▶ [Exercise aim] Give back every record word for word, keeping the pictures out.

▶ [Data extracts]
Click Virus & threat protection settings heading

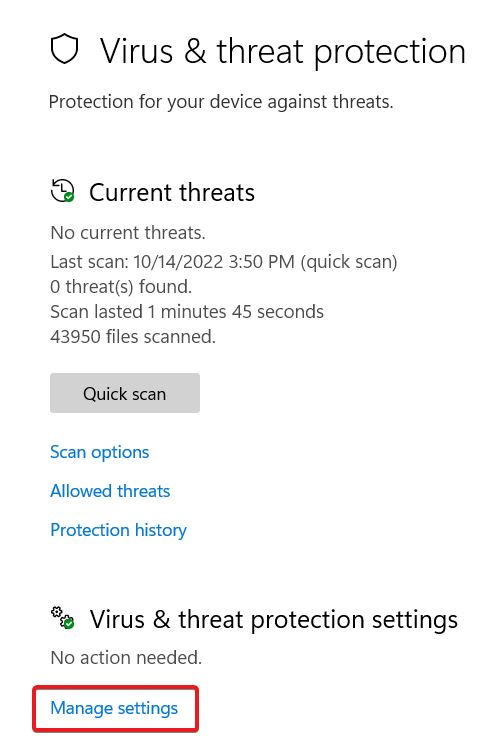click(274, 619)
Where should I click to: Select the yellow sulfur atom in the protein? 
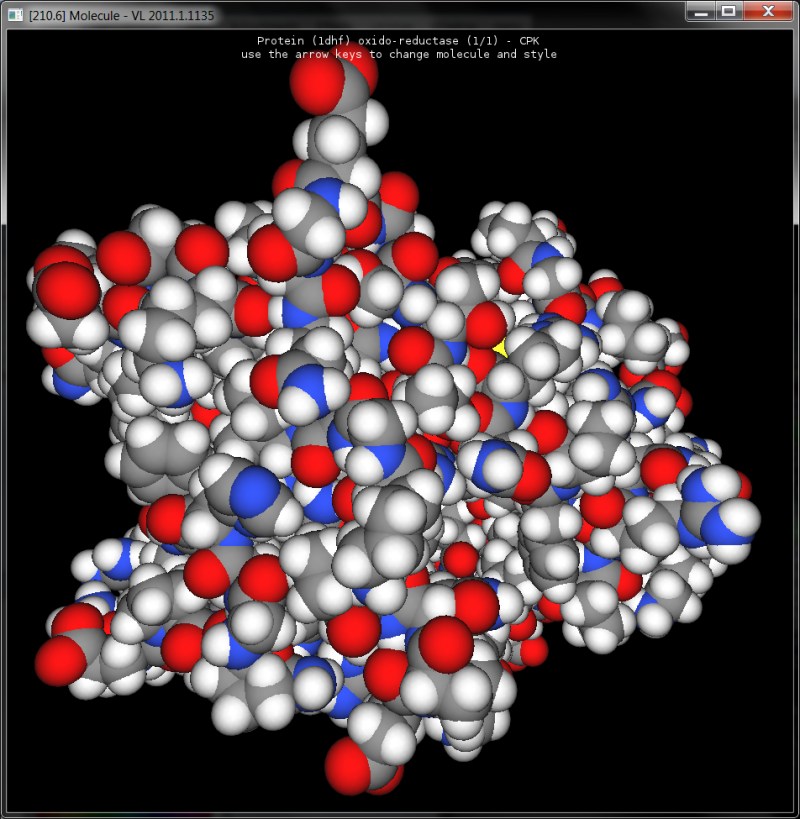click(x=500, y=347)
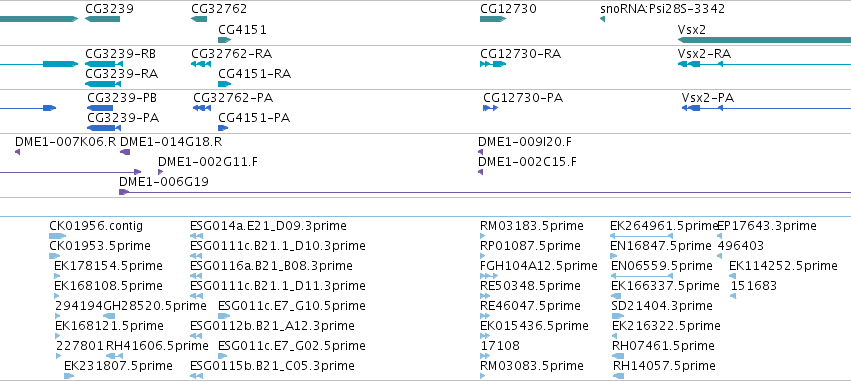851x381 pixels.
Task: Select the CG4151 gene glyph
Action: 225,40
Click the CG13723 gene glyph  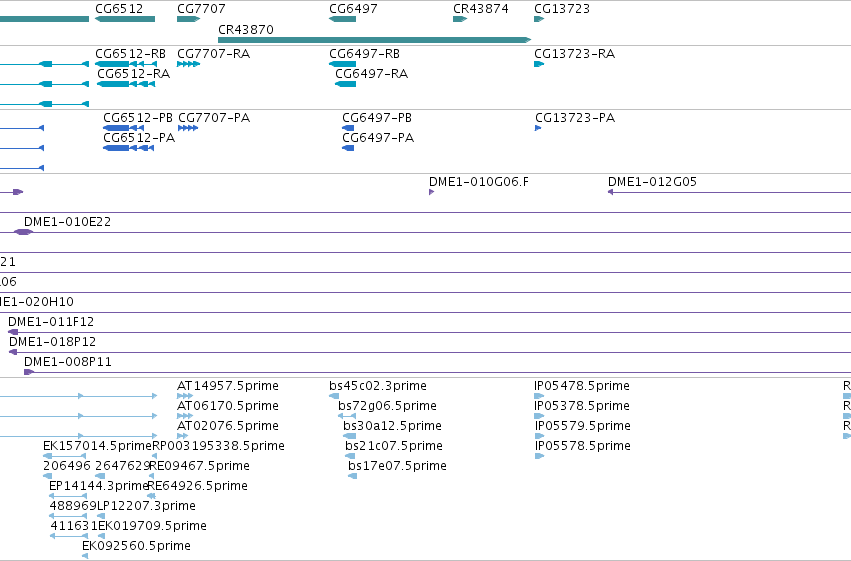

▶ [Solution]
Click Virus & threat protection settings heading

click(274, 619)
Where should I click to: Select the yellow sulfur atom in the protein? 
click(x=500, y=347)
851x381 pixels.
Task: Select the CG4151 gene glyph
Action: 225,40
Click the CG13723 gene glyph  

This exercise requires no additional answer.